- WHAT THE TASK ASKS: The entries below must be returned exactly as they stand.

___ AVAILABLE DATA

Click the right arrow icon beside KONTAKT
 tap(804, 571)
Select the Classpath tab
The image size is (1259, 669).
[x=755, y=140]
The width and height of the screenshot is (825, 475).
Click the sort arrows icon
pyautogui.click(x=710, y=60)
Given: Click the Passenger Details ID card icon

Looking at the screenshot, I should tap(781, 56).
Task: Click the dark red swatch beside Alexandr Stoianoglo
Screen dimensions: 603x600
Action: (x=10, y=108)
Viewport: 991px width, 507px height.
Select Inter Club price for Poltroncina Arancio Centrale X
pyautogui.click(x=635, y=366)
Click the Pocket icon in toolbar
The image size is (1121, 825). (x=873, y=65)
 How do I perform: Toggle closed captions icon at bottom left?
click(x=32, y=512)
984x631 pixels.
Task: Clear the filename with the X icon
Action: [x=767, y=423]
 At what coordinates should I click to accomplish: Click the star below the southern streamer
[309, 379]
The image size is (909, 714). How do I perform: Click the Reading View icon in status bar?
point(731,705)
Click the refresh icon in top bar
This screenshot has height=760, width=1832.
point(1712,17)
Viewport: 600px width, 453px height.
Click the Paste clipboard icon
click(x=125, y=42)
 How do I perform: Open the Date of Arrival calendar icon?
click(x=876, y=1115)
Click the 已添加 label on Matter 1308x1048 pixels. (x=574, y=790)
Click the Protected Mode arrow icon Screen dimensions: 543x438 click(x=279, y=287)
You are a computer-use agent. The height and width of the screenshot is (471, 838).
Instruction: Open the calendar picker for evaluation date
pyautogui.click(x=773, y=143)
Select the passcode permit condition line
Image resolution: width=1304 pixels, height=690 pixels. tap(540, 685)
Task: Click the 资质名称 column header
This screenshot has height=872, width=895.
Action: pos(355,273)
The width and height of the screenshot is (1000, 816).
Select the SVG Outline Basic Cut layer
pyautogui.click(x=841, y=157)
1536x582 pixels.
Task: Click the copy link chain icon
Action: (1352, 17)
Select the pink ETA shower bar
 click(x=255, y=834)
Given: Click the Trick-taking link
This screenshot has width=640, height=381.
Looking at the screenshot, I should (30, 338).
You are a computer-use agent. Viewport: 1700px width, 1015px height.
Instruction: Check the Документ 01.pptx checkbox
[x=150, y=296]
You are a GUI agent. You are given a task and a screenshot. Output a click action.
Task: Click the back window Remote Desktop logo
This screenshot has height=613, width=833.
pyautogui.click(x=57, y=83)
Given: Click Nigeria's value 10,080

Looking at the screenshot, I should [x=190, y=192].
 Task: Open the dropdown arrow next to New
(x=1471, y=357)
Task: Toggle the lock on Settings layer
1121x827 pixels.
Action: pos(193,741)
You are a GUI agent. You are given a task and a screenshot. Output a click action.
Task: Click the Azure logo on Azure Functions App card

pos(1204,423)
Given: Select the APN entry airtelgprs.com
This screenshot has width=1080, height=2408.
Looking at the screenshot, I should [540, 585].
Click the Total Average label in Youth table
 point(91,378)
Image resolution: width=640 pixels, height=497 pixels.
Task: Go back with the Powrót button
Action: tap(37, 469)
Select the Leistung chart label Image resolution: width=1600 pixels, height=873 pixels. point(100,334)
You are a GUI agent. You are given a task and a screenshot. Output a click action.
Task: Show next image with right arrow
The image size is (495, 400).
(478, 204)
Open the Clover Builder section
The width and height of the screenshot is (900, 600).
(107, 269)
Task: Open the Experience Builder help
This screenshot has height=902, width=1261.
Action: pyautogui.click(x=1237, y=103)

______

- FINAL ANSWER:
Click the right arrow icon beside KONTAKT
 tap(804, 571)
Select the Classpath tab
The image size is (1259, 669).
[x=755, y=140]
The width and height of the screenshot is (825, 475).
Click the sort arrows icon
pyautogui.click(x=710, y=60)
Given: Click the Passenger Details ID card icon

Looking at the screenshot, I should tap(781, 56).
Task: Click the dark red swatch beside Alexandr Stoianoglo
Screen dimensions: 603x600
Action: (x=10, y=108)
Viewport: 991px width, 507px height.
Select Inter Club price for Poltroncina Arancio Centrale X
pyautogui.click(x=635, y=366)
Click the Pocket icon in toolbar
The image size is (1121, 825). (x=873, y=65)
 How do I perform: Toggle closed captions icon at bottom left?
click(x=32, y=512)
984x631 pixels.
Task: Clear the filename with the X icon
Action: [x=767, y=423]
 At what coordinates should I click to accomplish: Click the star below the southern streamer
[309, 379]
The image size is (909, 714). How do I perform: Click the Reading View icon in status bar?
point(731,705)
Click the refresh icon in top bar
This screenshot has height=760, width=1832.
point(1712,17)
Viewport: 600px width, 453px height.
Click the Paste clipboard icon
click(x=125, y=42)
 How do I perform: Open the Date of Arrival calendar icon?
click(x=876, y=1115)
Click the 已添加 label on Matter 1308x1048 pixels. (x=574, y=790)
Click the Protected Mode arrow icon Screen dimensions: 543x438 click(x=279, y=287)
You are a computer-use agent. The height and width of the screenshot is (471, 838).
Instruction: Open the calendar picker for evaluation date
pyautogui.click(x=773, y=143)
Select the passcode permit condition line
Image resolution: width=1304 pixels, height=690 pixels. tap(540, 685)
Task: Click the 资质名称 column header
This screenshot has height=872, width=895.
Action: pos(355,273)
The width and height of the screenshot is (1000, 816).
Select the SVG Outline Basic Cut layer
pyautogui.click(x=841, y=157)
1536x582 pixels.
Task: Click the copy link chain icon
Action: (1352, 17)
Select the pink ETA shower bar
 click(x=255, y=834)
Given: Click the Trick-taking link
This screenshot has width=640, height=381.
Looking at the screenshot, I should (30, 338).
You are a computer-use agent. Viewport: 1700px width, 1015px height.
Instruction: Check the Документ 01.pptx checkbox
[x=150, y=296]
You are a GUI agent. You are given a task and a screenshot. Output a click action.
Task: Click the back window Remote Desktop logo
This screenshot has height=613, width=833.
pyautogui.click(x=57, y=83)
Given: Click Nigeria's value 10,080

Looking at the screenshot, I should [x=190, y=192].
 Task: Open the dropdown arrow next to New
(x=1471, y=357)
Task: Toggle the lock on Settings layer
1121x827 pixels.
Action: pos(193,741)
You are a GUI agent. You are given a task and a screenshot. Output a click action.
Task: Click the Azure logo on Azure Functions App card

pos(1204,423)
Given: Select the APN entry airtelgprs.com
This screenshot has width=1080, height=2408.
Looking at the screenshot, I should [540, 585].
Click the Total Average label in Youth table
 point(91,378)
Image resolution: width=640 pixels, height=497 pixels.
Task: Go back with the Powrót button
Action: tap(37, 469)
Select the Leistung chart label Image resolution: width=1600 pixels, height=873 pixels. point(100,334)
You are a GUI agent. You are given a task and a screenshot. Output a click action.
Task: Show next image with right arrow
The image size is (495, 400).
(478, 204)
Open the Clover Builder section
The width and height of the screenshot is (900, 600).
(107, 269)
Task: Open the Experience Builder help
This screenshot has height=902, width=1261.
Action: pyautogui.click(x=1237, y=103)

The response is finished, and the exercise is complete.